[INFORMATION PROVIDED]:
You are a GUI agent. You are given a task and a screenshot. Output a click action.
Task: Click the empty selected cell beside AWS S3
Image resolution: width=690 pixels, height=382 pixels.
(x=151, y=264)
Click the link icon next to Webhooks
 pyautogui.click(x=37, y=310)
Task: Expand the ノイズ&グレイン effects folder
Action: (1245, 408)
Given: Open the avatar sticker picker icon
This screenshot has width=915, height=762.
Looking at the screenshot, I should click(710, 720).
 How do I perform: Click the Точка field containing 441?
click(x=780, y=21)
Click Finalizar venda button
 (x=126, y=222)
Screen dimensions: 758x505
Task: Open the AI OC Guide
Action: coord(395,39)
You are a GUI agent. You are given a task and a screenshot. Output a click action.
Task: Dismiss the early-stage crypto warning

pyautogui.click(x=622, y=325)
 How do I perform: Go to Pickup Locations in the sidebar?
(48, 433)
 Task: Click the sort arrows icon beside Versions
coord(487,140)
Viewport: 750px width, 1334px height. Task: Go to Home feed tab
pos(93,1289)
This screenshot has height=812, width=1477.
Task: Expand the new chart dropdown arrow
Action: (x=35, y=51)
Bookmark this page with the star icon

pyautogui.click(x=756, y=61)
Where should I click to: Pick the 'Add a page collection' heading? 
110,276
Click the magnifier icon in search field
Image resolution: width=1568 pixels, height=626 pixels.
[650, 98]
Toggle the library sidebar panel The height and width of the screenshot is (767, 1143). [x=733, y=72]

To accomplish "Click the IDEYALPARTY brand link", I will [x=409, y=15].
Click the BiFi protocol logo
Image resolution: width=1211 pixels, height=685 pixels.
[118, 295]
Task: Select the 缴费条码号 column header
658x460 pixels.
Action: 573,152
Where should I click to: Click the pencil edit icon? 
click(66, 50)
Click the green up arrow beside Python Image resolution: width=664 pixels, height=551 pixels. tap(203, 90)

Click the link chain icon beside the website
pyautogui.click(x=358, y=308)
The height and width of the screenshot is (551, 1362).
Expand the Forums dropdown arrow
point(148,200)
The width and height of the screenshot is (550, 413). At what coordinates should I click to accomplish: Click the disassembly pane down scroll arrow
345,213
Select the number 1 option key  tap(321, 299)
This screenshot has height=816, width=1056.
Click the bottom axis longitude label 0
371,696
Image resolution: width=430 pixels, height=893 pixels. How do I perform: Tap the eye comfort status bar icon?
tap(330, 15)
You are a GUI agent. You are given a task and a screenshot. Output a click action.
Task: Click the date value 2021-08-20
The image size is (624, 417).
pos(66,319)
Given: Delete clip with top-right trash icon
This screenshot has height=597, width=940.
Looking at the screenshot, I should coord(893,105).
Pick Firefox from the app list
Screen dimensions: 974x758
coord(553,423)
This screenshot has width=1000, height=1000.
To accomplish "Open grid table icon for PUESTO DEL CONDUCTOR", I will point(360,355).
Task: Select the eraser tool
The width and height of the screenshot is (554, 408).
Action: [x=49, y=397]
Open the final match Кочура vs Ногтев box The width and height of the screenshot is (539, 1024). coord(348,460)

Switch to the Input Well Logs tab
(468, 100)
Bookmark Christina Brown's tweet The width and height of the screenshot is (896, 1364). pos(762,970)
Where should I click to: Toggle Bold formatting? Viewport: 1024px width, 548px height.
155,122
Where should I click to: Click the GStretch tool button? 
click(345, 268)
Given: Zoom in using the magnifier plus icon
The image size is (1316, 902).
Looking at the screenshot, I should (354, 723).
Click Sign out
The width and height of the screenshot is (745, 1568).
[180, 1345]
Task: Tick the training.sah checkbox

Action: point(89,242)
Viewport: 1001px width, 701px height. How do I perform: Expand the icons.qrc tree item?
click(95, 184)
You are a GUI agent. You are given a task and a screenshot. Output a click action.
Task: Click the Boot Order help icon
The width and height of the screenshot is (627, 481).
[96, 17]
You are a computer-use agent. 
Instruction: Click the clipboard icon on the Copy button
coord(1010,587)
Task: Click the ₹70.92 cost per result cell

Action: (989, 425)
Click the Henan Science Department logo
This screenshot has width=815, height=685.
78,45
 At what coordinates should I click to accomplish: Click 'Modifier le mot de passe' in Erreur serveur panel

[EXERCISE DIRECTIONS]:
Please return every line of the data, unaltered.

[EXERCISE RESULT]:
You are a GUI agent. You are given a task and a screenshot. Output a click action.
Task: Click the empty selected cell beside AWS S3
Image resolution: width=690 pixels, height=382 pixels.
(x=151, y=264)
Click the link icon next to Webhooks
 pyautogui.click(x=37, y=310)
Task: Expand the ノイズ&グレイン effects folder
Action: (1245, 408)
Given: Open the avatar sticker picker icon
This screenshot has width=915, height=762.
Looking at the screenshot, I should click(710, 720).
 How do I perform: Click the Точка field containing 441?
click(x=780, y=21)
Click Finalizar venda button
 (x=126, y=222)
Screen dimensions: 758x505
Task: Open the AI OC Guide
Action: coord(395,39)
You are a GUI agent. You are given a task and a screenshot. Output a click action.
Task: Dismiss the early-stage crypto warning

pyautogui.click(x=622, y=325)
 How do I perform: Go to Pickup Locations in the sidebar?
(48, 433)
 Task: Click the sort arrows icon beside Versions
coord(487,140)
Viewport: 750px width, 1334px height. Task: Go to Home feed tab
pos(93,1289)
This screenshot has height=812, width=1477.
Task: Expand the new chart dropdown arrow
Action: (x=35, y=51)
Bookmark this page with the star icon

pyautogui.click(x=756, y=61)
Where should I click to: Pick the 'Add a page collection' heading? 
110,276
Click the magnifier icon in search field
Image resolution: width=1568 pixels, height=626 pixels.
[650, 98]
Toggle the library sidebar panel The height and width of the screenshot is (767, 1143). [x=733, y=72]

To accomplish "Click the IDEYALPARTY brand link", I will [x=409, y=15].
Click the BiFi protocol logo
Image resolution: width=1211 pixels, height=685 pixels.
[118, 295]
Task: Select the 缴费条码号 column header
658x460 pixels.
Action: 573,152
Where should I click to: Click the pencil edit icon? 
click(66, 50)
Click the green up arrow beside Python Image resolution: width=664 pixels, height=551 pixels. tap(203, 90)

Click the link chain icon beside the website
pyautogui.click(x=358, y=308)
The height and width of the screenshot is (551, 1362).
Expand the Forums dropdown arrow
point(148,200)
The width and height of the screenshot is (550, 413). At what coordinates should I click to accomplish: Click the disassembly pane down scroll arrow
345,213
Select the number 1 option key  tap(321, 299)
This screenshot has height=816, width=1056.
Click the bottom axis longitude label 0
371,696
Image resolution: width=430 pixels, height=893 pixels. How do I perform: Tap the eye comfort status bar icon?
tap(330, 15)
You are a GUI agent. You are given a task and a screenshot. Output a click action.
Task: Click the date value 2021-08-20
The image size is (624, 417).
pos(66,319)
Given: Delete clip with top-right trash icon
This screenshot has height=597, width=940.
Looking at the screenshot, I should coord(893,105).
Pick Firefox from the app list
Screen dimensions: 974x758
coord(553,423)
This screenshot has width=1000, height=1000.
To accomplish "Open grid table icon for PUESTO DEL CONDUCTOR", I will point(360,355).
Task: Select the eraser tool
The width and height of the screenshot is (554, 408).
Action: [x=49, y=397]
Open the final match Кочура vs Ногтев box The width and height of the screenshot is (539, 1024). coord(348,460)

Switch to the Input Well Logs tab
(468, 100)
Bookmark Christina Brown's tweet The width and height of the screenshot is (896, 1364). pos(762,970)
Where should I click to: Toggle Bold formatting? Viewport: 1024px width, 548px height.
155,122
Where should I click to: Click the GStretch tool button? 
click(345, 268)
Given: Zoom in using the magnifier plus icon
The image size is (1316, 902).
Looking at the screenshot, I should (354, 723).
Click Sign out
The width and height of the screenshot is (745, 1568).
[180, 1345]
Task: Tick the training.sah checkbox

Action: point(89,242)
Viewport: 1001px width, 701px height. How do I perform: Expand the icons.qrc tree item?
click(95, 184)
You are a GUI agent. You are given a task and a screenshot. Output a click action.
Task: Click the Boot Order help icon
The width and height of the screenshot is (627, 481).
[96, 17]
You are a computer-use agent. 
Instruction: Click the clipboard icon on the Copy button
coord(1010,587)
Task: Click the ₹70.92 cost per result cell

Action: (989, 425)
Click the Henan Science Department logo
This screenshot has width=815, height=685.
78,45
 At what coordinates should I click to accomplish: Click 'Modifier le mot de passe' in Erreur serveur panel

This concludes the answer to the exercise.